Nimbus-7 provided information on ocean color that could be used to determine the concentrations of chlorophyll at the surface in the oceans. The workhorse of the Nimbus-7 was the Coastal Zone Color Scanner (CZCS). This instrument was designed specifically for the remote sensing of chlorophyll in the oceans. The optical system on board measured four wavelengths of ocean color, centered at 443, 520, 550, and 670 nanometers. In addition, the instrument measured light in the near infrared (700-700 nanometers), and wavelengths in the infrared (1050-1250 nanometers) to obtain data on sea surface temperature. To avoid sun glitter (the reflection of the sun from waves on the sea surface), the sensors could be tilted. At its altitude of 955 kilometers (about 55 miles), the sensors were able to "see" a 825 x 825 meter square (about a half miles by half mile square) of ocean that could be scanned side-to-side over a 1635 kilometer "swath" (about 1000 miles side-to-side, although the resolution of measurements at the edge is typically poor).
From these measurements, oceanographers were able to map the chlorophyll concentrations of different parts of the world ocean. Seasonal changes were visible as the satellite repeated its orbits over the same area. From these data, oceanographers could estimate phytoplankton concentrations throughout the euphotic zone and make inferences as to factors that controlled primary productivity in the sea. The huge volumes of data provided by this instrument continue to be a source of knowledge to this day, as oceanographers scrutinize the data in new ways that lead to a better understanding of productivity in the oceans.
Global ocean productivity maps are widely available at many sites on the world wide web. NASA maintains a site just for satellite measurements of primary productivity.

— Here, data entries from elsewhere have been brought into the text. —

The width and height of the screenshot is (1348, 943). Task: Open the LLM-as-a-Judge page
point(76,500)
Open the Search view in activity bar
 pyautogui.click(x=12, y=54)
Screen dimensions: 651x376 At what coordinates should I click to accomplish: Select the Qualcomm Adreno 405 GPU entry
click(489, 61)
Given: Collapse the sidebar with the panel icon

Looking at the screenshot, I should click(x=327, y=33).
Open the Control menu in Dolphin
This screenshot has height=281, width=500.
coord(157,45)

Try a search on "satellite oceanography" and see what you come up with.
While we're on this subject, I want to mention the TOPEX/Poseidon satellite, launched in 1992, which measures the "bumps" in the ocean surface (i.e. sea surface height). Remember the "hill" in the Sargasso Sea, formed as a result of geostrophic flow? The T/P satellite is capable of making measurements of the sea surface with a precision of 4 inches and has returned an extraordinary amount of useful and revolutionary information. One more interesting finding was a bulge of water in the North Pacific Ocean that was created more than 12 years ago during the 1983-1984 El Nino. New information from this satellite will greatly enhance our understanding of ocean currents, particularly thermohaline processes, and may help us to understand better the role of the oceans in global warming.
Clearly, satellite oceanography represents a new frontier for ocean scientists. These synoptic and instantaneous pictures from outer space will vastly improve our ability to understand ocean phenomena. Using satellites, oceanographers can now obtain a more detailed view of the oceans than ever before. New discoveries await us in this exciting new field of oceanography.